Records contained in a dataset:
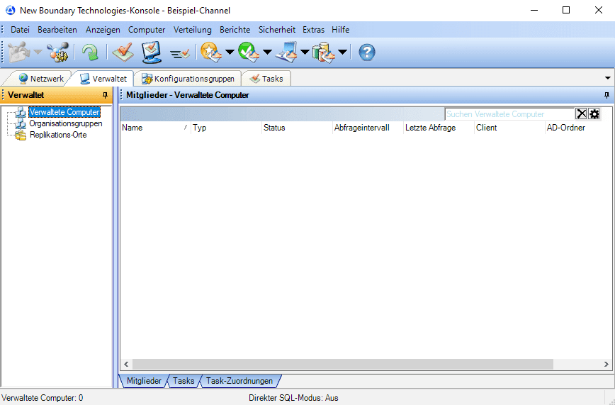Viewport: 615px width, 405px height.
Task: Switch to the Konfigurationsgruppen tab
Action: tap(188, 79)
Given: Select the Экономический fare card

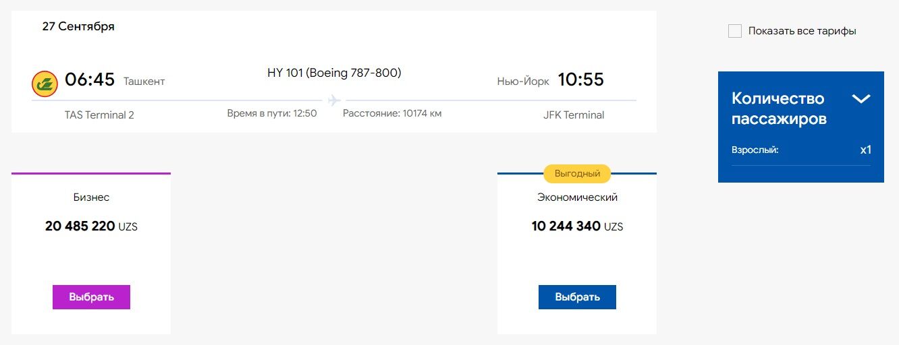Looking at the screenshot, I should tap(577, 253).
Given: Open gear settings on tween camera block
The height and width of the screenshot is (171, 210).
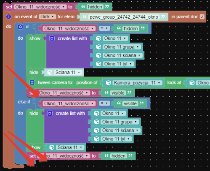Looking at the screenshot, I should tap(32, 82).
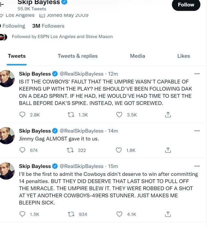The height and width of the screenshot is (227, 207).
Task: Like the 12m umpire tweet
Action: click(x=119, y=115)
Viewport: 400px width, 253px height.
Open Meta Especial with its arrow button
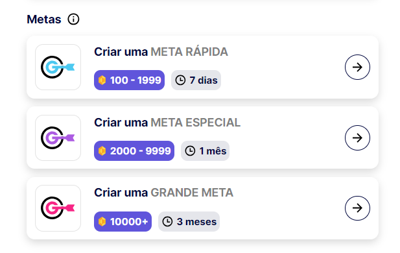[357, 138]
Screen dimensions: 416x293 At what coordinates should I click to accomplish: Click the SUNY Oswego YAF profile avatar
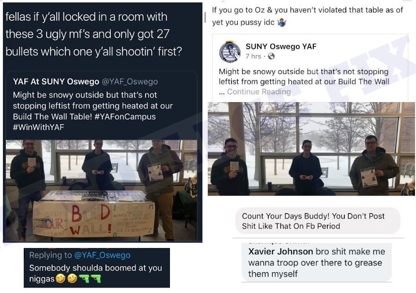click(230, 52)
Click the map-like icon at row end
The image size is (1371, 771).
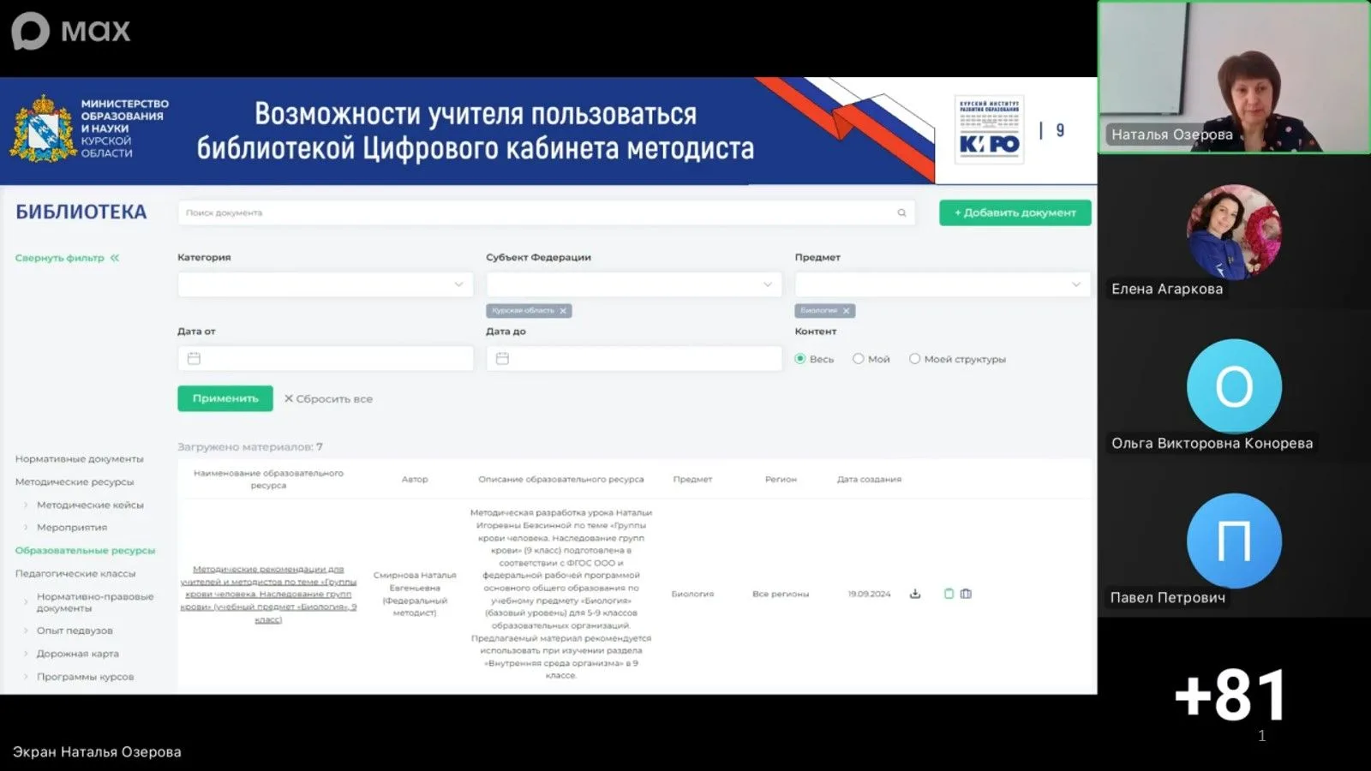(966, 594)
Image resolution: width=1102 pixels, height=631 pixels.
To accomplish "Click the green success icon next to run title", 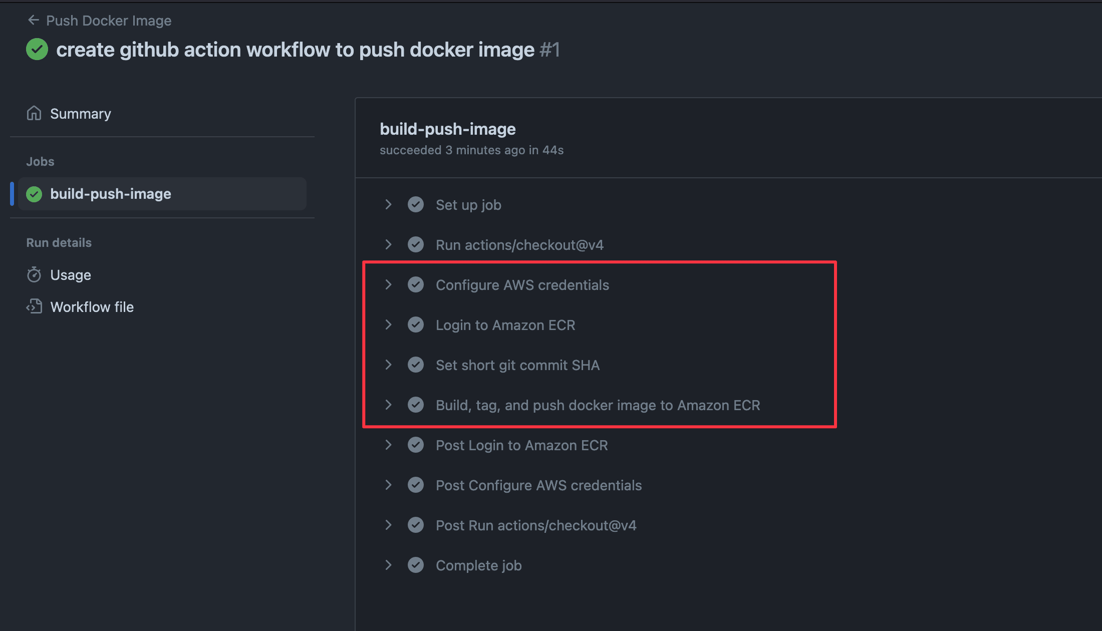I will (x=37, y=49).
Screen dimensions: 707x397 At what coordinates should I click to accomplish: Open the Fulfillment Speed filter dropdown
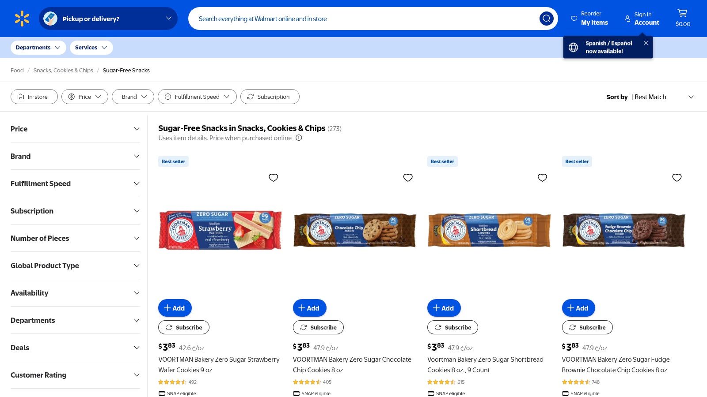coord(197,97)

Problem to work on:
Could you transcribe exactly the lines from the one with "Screen dimensions: 707x397" through the end of the data, both ends included, and nothing else, skipping the pictures?

Written response:
Screen dimensions: 707x397 At what coordinates should I click to accomplish: Open the Fulfillment Speed filter dropdown
coord(197,97)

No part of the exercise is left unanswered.